指揮者 Conductor
高橋 利幸 Takahashi Toshiyuki


徒然草−日々思う、あんなこと、こんなこと。−
 



*四百八十一段*<駅弁>2011.10.12

 トランヴェールの巻頭エッセイの書き人が伊集院静ではなくなっていた。一年前に秋の夕日の中を疾走する新幹線の中で読んだ一つのエッセイが深く心に残っている。
 舞い落ちる銀杏の葉の向こうに亡き人の姿をみたという、その光景が目に浮かぶ。

 今月号のは、女性作家の「思い出を食す」という駅弁にまつわる内容だった。私の中では、食べ物のエッセイで感心した記憶がない。読後感は、ふうん、そうか。くらいの印象だ。それでも、知っている弁当の名前が出てきたので思いが膨らんだ。
 高崎のだるま弁当と横川の峠の釜飯がそれだ。

 だるま弁当を最初に見つけて、買ったのは何十年前だろう。40年くらいか。赤いプラスチックのだるま形の箱だったので、買うにはちょっと決断が必要だった。製造会社名が「たかべん」という名前だったこともあり。
 同行の人と赤城山の小沼のほとりで食べたような記憶がうっすらと・・・。

 弁当の味は◎、だるまの容器が貯金箱として使えるようになっていた。その時の人と貯金箱にしたのだが、長くは続かなかった。
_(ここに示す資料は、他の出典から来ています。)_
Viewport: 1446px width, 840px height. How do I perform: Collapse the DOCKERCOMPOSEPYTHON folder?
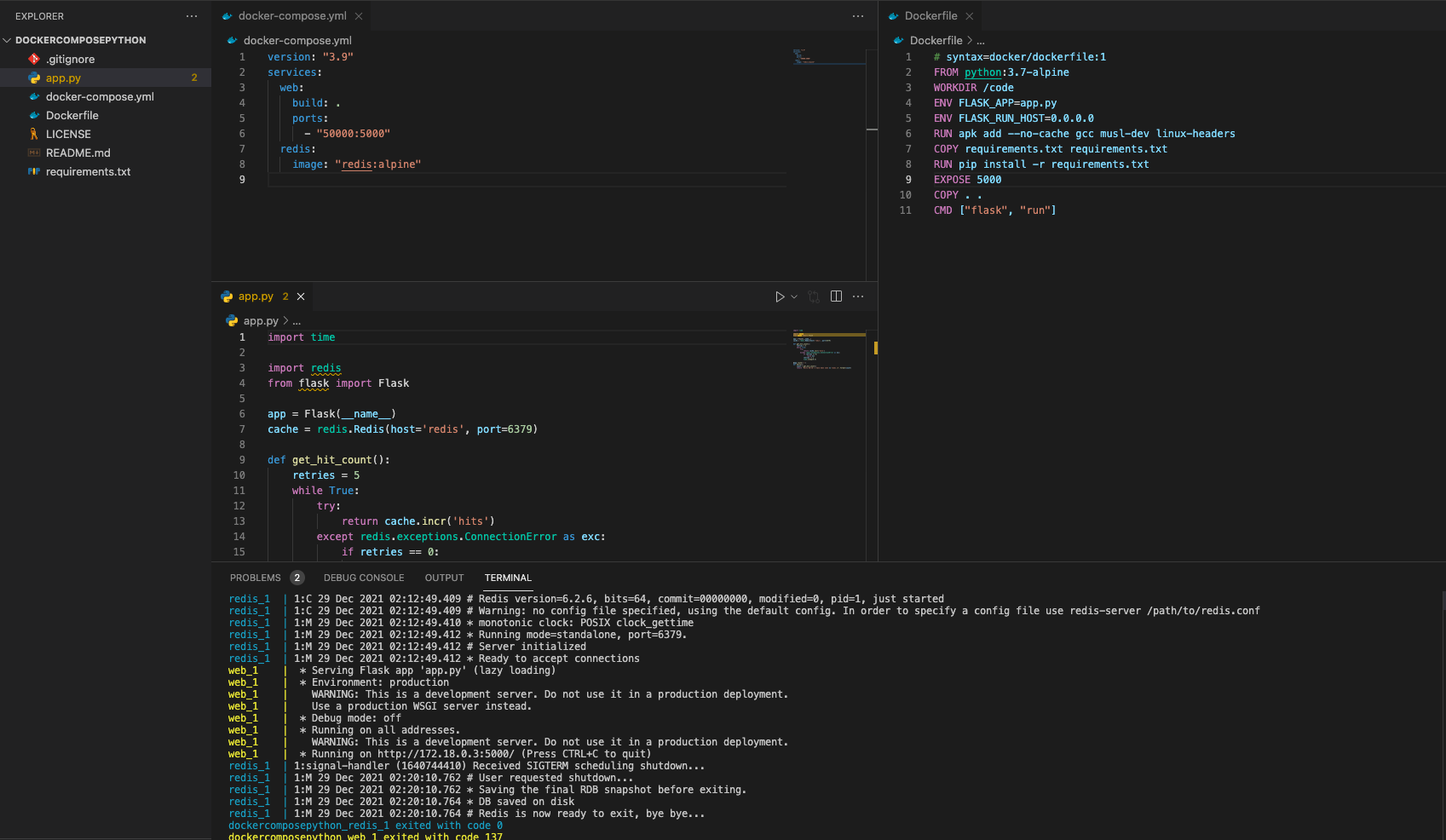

 容器といえば、釜飯の容器は、一人分くらいのお米を入れて、水を入れればお釜として使える。風邪をひいたときに、その容器でお粥を作ってもらった。旨かった。

 どっちも思ったほど長く使わなかったのは、やはり使い回しだからか。第一の役割である”駅弁の容器”という役割を終えた容器には、それ以上の働きを求めてはいけないのかも。

 駅弁は材料は贅沢なものが使われているわけではないのに、日常から絶妙に心を解いてくれる。
小さな、しかし頼もしい旅人のアイテムだ。